In total, there are five groups of six students, including 17 Master’s students of ITMO University’s Lighting Design program.

“It is important for lighting designers to learn to work together with architects. The project will help students unite, exchange knowledge, gain experience of communicating with their international colleagues from other universities, as well as improve their language and communication skills,” says Daria Chirimisina.

Moreover, COVID – CARE LAB is also a kind of exercise in honing one’s open-mindedness to different values. Here, students will develop an attentive attitude towards the older generation and adopt a person-centered approach in architecture and lighting design.

The online workshop will take place on the Articulate platform.

“There will be tasks and video lectures, as well as seminars and consultations that are conducted in real time. This platform is primarily aimed at students. There, they can find all the information about the online workshop and its goals, and get to know the teaching team and other participants,” says Daria Chirimisina.

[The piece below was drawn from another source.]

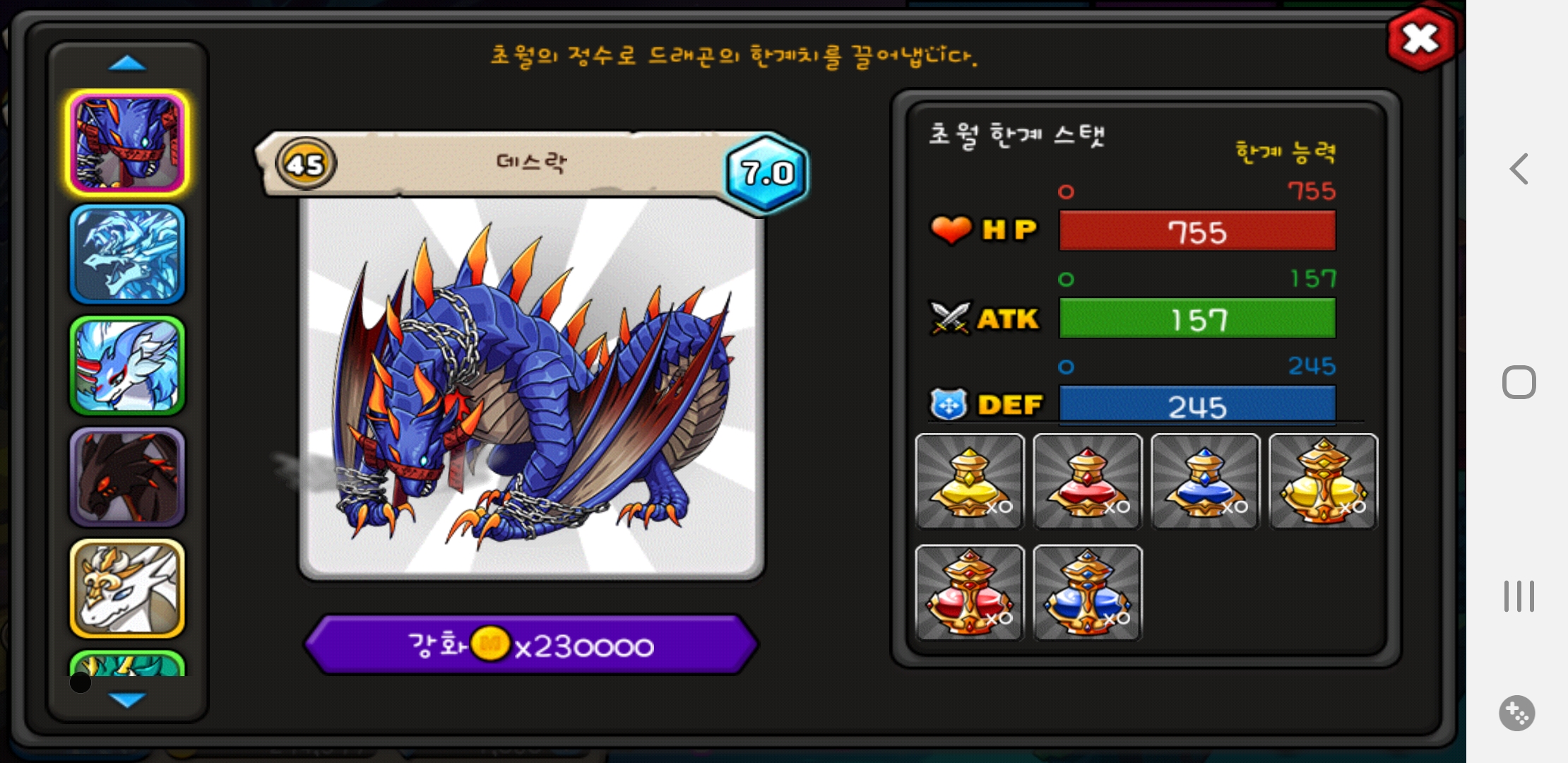Choose the ice crystal dragon portrait
1568x763 pixels.
pos(127,254)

The first step is important

Each day the teams are assigned a specific task. On the first day of the workshop, students reflected on concepts such as feeling at home, security, (self-)isolation, and confinement, as well as watched the video lectures that the teaching team has prepared for the students.

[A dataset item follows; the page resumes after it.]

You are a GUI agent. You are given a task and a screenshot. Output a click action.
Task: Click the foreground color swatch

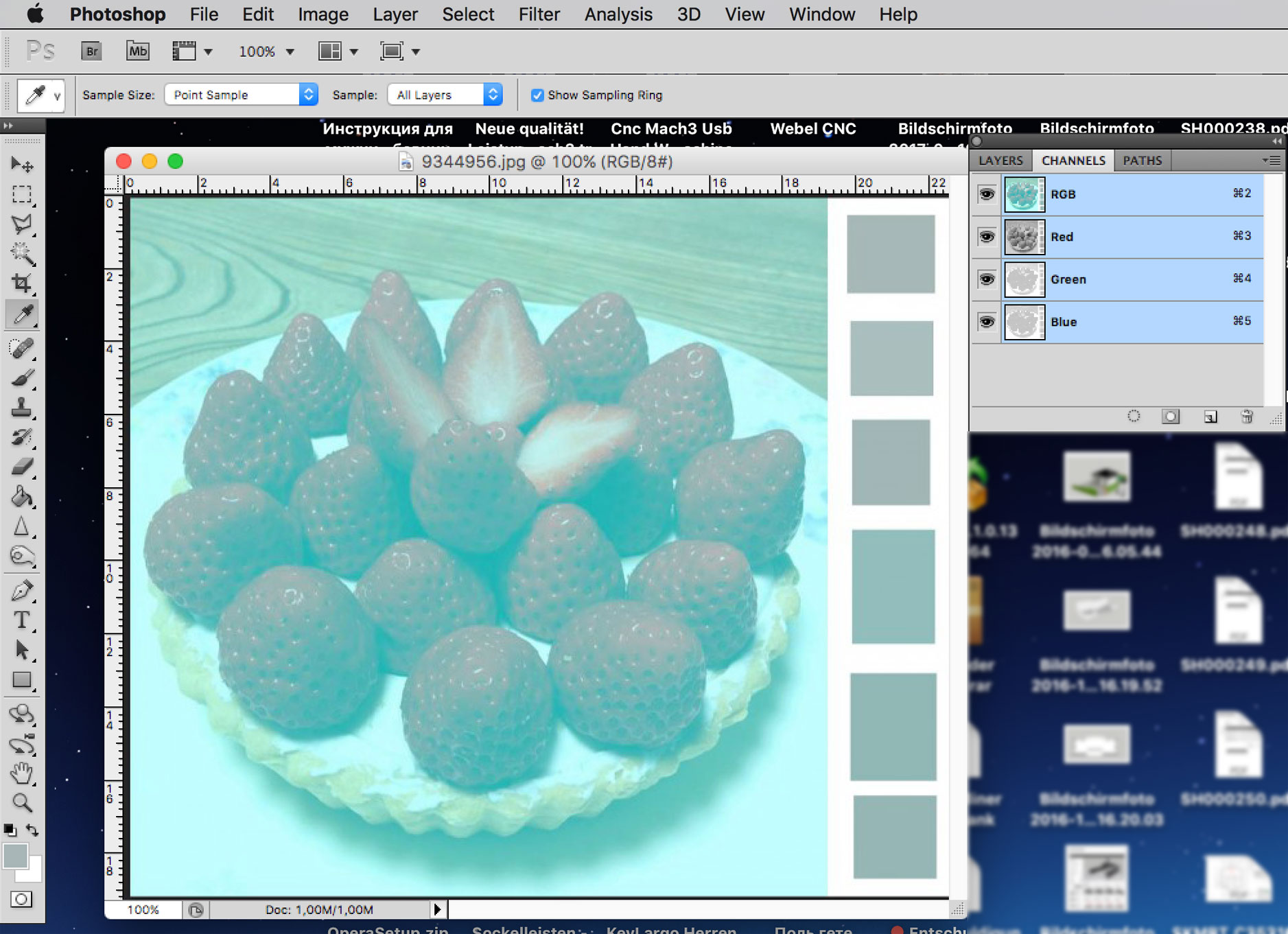click(x=15, y=856)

Photo courtesy of CLD ITMO University
Photo courtesy of CLD ITMO University

The second day will start with a lecture on the topic of how dementia affects relationships with built environments by the guest lecturer Dr. Kevin Charras, an environmental psychologist at the Rennes University Hospital (France).

Over the course of five days, students will also solve practical problems – architects will design spaces for the elderly, and lighting designers will create lighting solutions for these spaces.

The final assignment, on November 13, will be to present their final works to all of the project’s participants. Invited gerontology specialists will evaluate the students’ works in terms of their relevance to the needs of older people.

“Comfortable lighting for older people should take into account a number of features. For example, when designing interior spaces you should avoid materials that cause glare and glossy surfaces, and give preference to matte ones. You also need to carefully work with the contrast of lighting, understand the peculiarities of visual perception in old age, and so on,” says Daria Chirimisina.

The COVID – CARE LAB online workshop is a pilot project.

“As representatives of ITMO University, we are participating in such an experiment for the first time, just like our international colleagues,” the organizers of the project say. “After the completion of the workshop, we want to ask students and professors for feedback. If they find it important and interesting, we will carry on with this project. Today, it’s crucial to take the first step and we have already done it by joint efforts.”